In beiden Werken wird eine Geschichtsschreibung, die von «männlichen« Erfahrungen dominiert wird, von «weiblicher« Hand überschrieben. Dabei rücken Deutungsangebote dessen in den Blick, was von uns heute als «weiblich« und «männlich« bezeichnet wird.

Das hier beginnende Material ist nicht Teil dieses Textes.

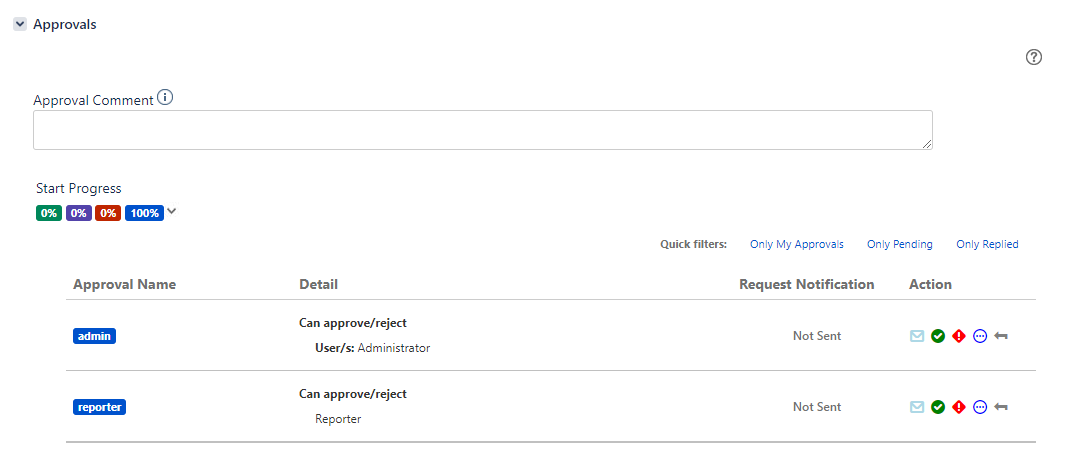Reject the admin approval with red icon
The image size is (1065, 459).
click(959, 336)
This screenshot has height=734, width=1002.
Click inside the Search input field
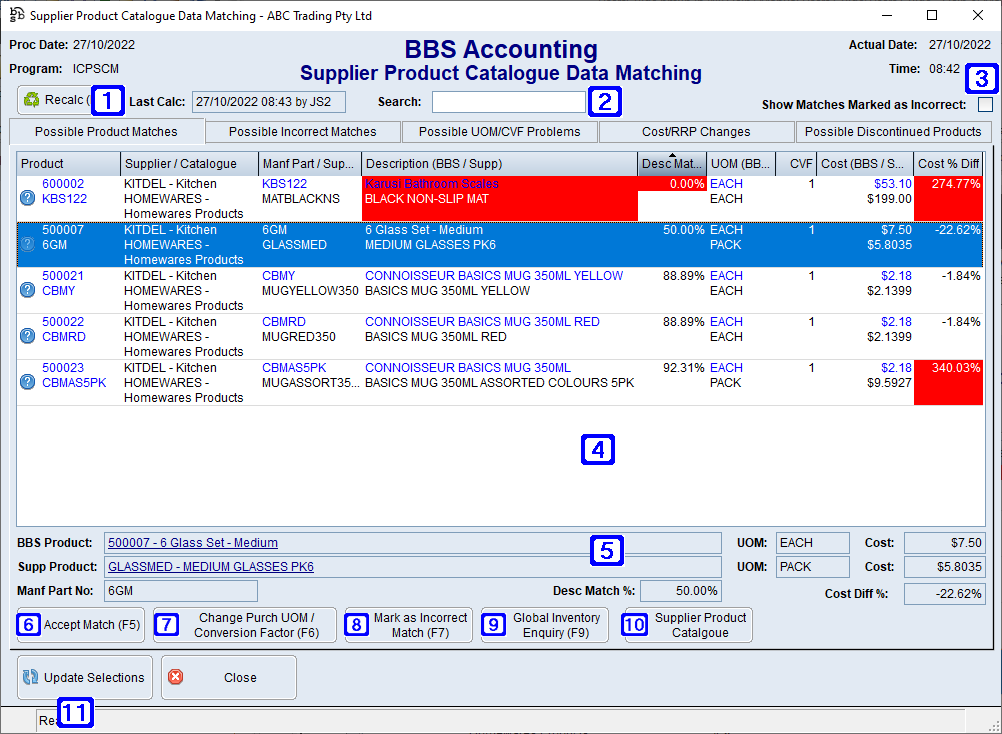tap(508, 101)
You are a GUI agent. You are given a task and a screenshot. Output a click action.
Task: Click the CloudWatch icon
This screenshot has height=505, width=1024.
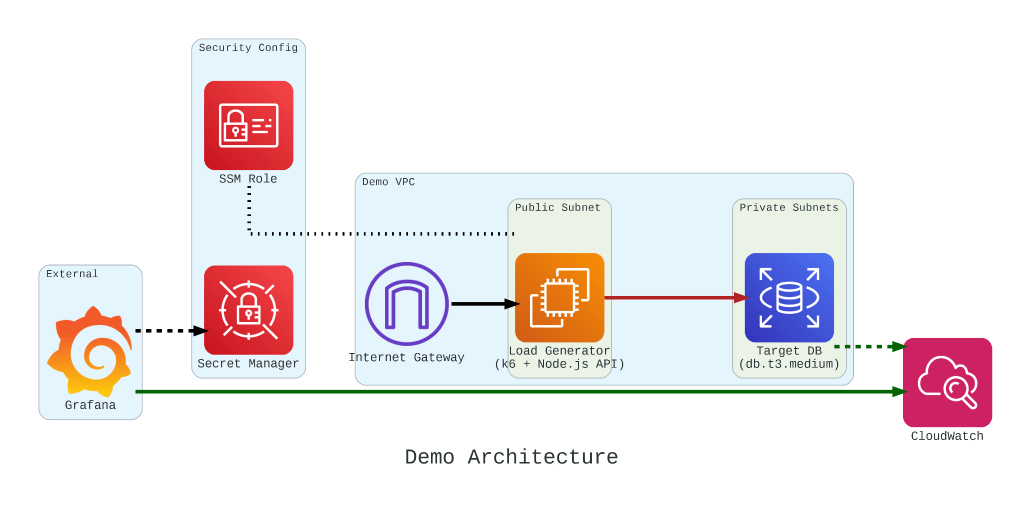947,382
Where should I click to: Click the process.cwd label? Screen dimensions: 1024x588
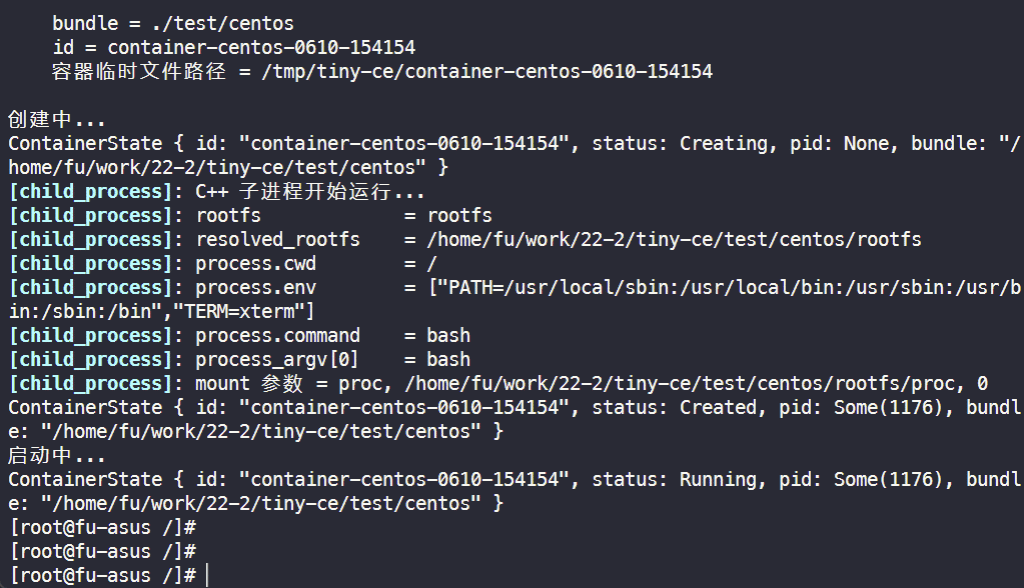[x=255, y=264]
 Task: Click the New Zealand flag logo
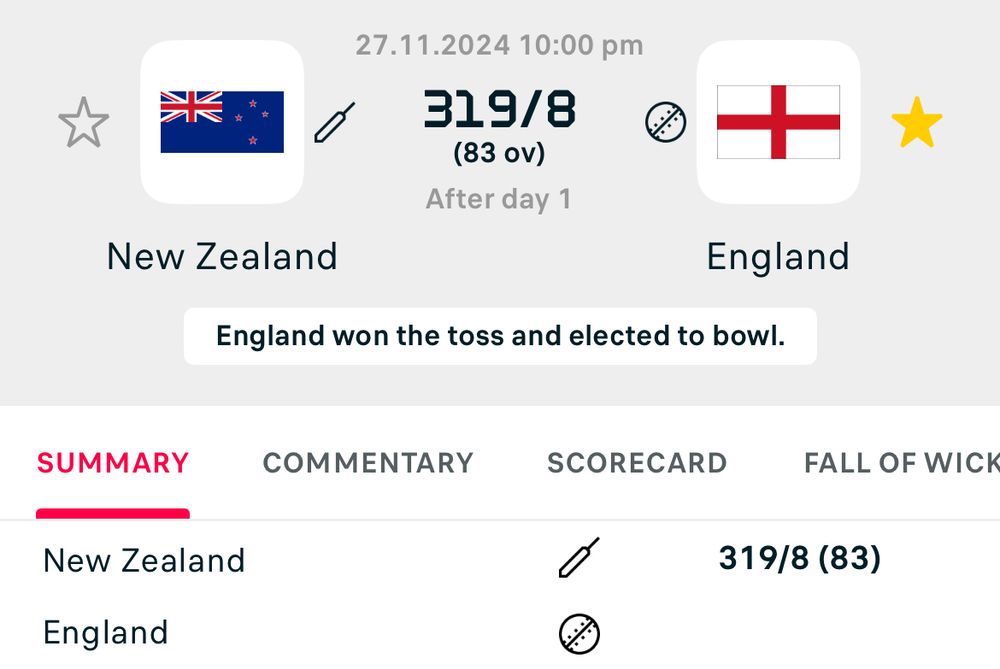coord(222,122)
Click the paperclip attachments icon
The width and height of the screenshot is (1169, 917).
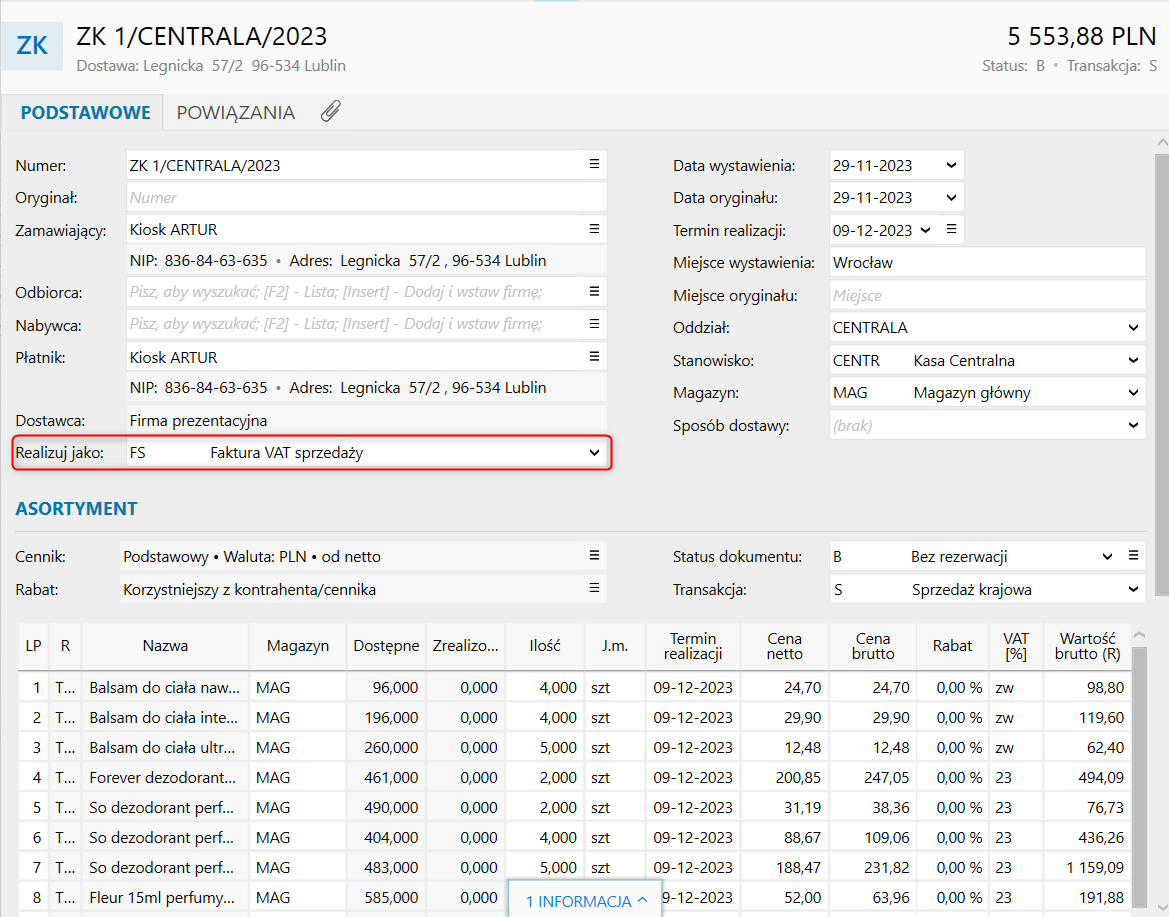pyautogui.click(x=331, y=112)
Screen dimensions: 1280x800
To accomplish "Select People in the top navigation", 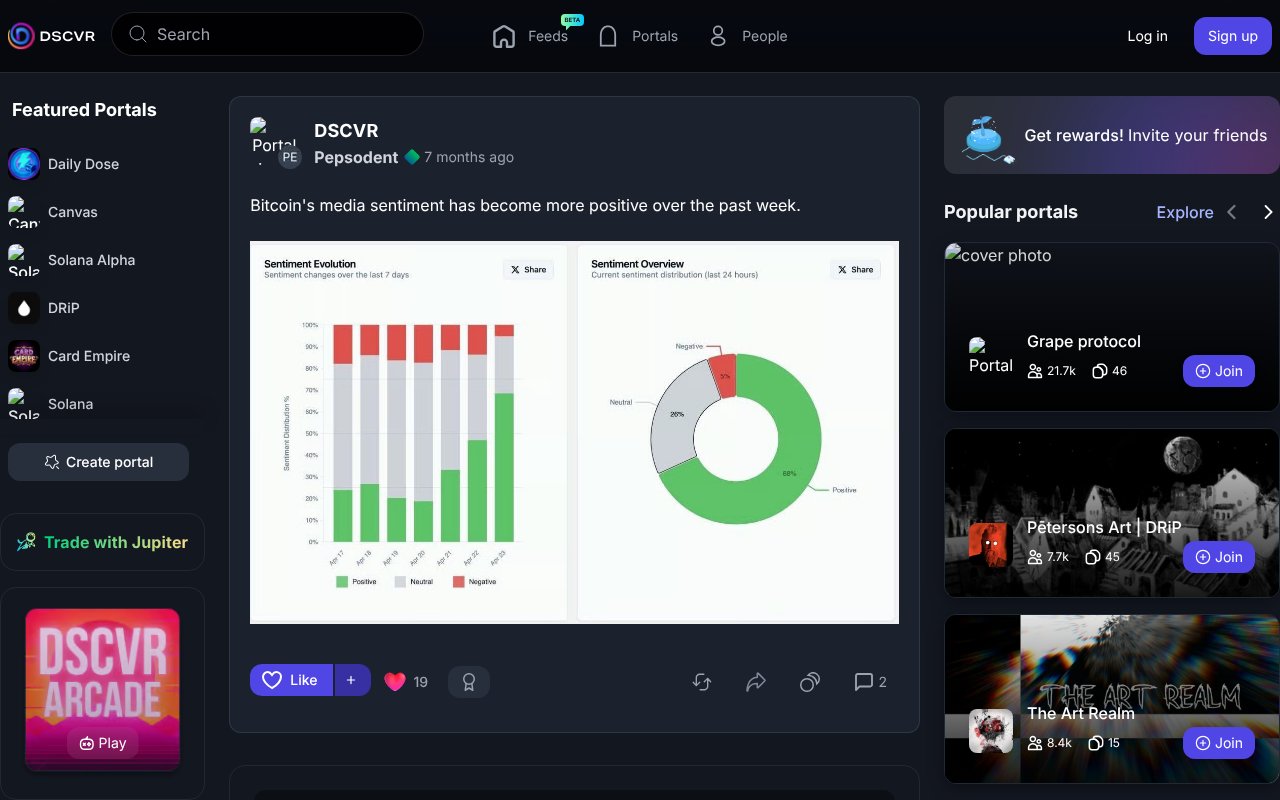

Die bereits in den achtziger Jahren entstandenen "Grünen Weiber", die im zweiten Hof des Nordgartens gezeigt werden, haben den Schritt aus sich heraus noch nicht geschafft. Ihre innere Wucht lässt einzelne Körperteile ins Vielfache wuchern. Aufbruchversuche werden zu einer Flucht, die den weiblichen Körper nicht zu bewegen vermag, seine rundlich ruhende Gestalt aber aufbricht und vervielfacht. Den "Grünen Weibern" werden nicht ihre hochfliegenden Pläne und überhöhten Selbsteinschätzungen zum Problem. Vielmehr scheinen ihre vitalen Energien in zählebige Selbstbefangenheit eingebunden zu werden. Es sieht aus, als würde die "Vielbeinige" von schwerer Bürde gedrückt und versuchen, sich seitlich schlingernd zu verschieben. Doch anstatt von der Stelle zu kommen, quellen immer nur wieder neue Beine aus ihrem Leib hervor und wühlen sie an dem Ort ihres Daseins fest. Auch die "Vielarmige" scheitert in dem Versuch, ihrer eigenen Haut zu entkommen. Die gewaltige Triebkraft eines Aufbruchswillen verausgabt sich in den Wucherungen der Arme, die den eigenen Körper nicht in Ruhe lassen können. Der Vielbusigen scheint die Selbstüberwindung fast zu gelingen: Ihre Energieströme fliessen in einen metamorphorischen Prozess ein, der ihrer linken Schulter Flügel verleiht. In dieser Haltung: die eine Schulter beflügelt, die andere von drei Armen verrenkt, ist sie dann jedoch erstarrt. Die grünspanige Patina rückt sie in ferne Vergangenheit zurück.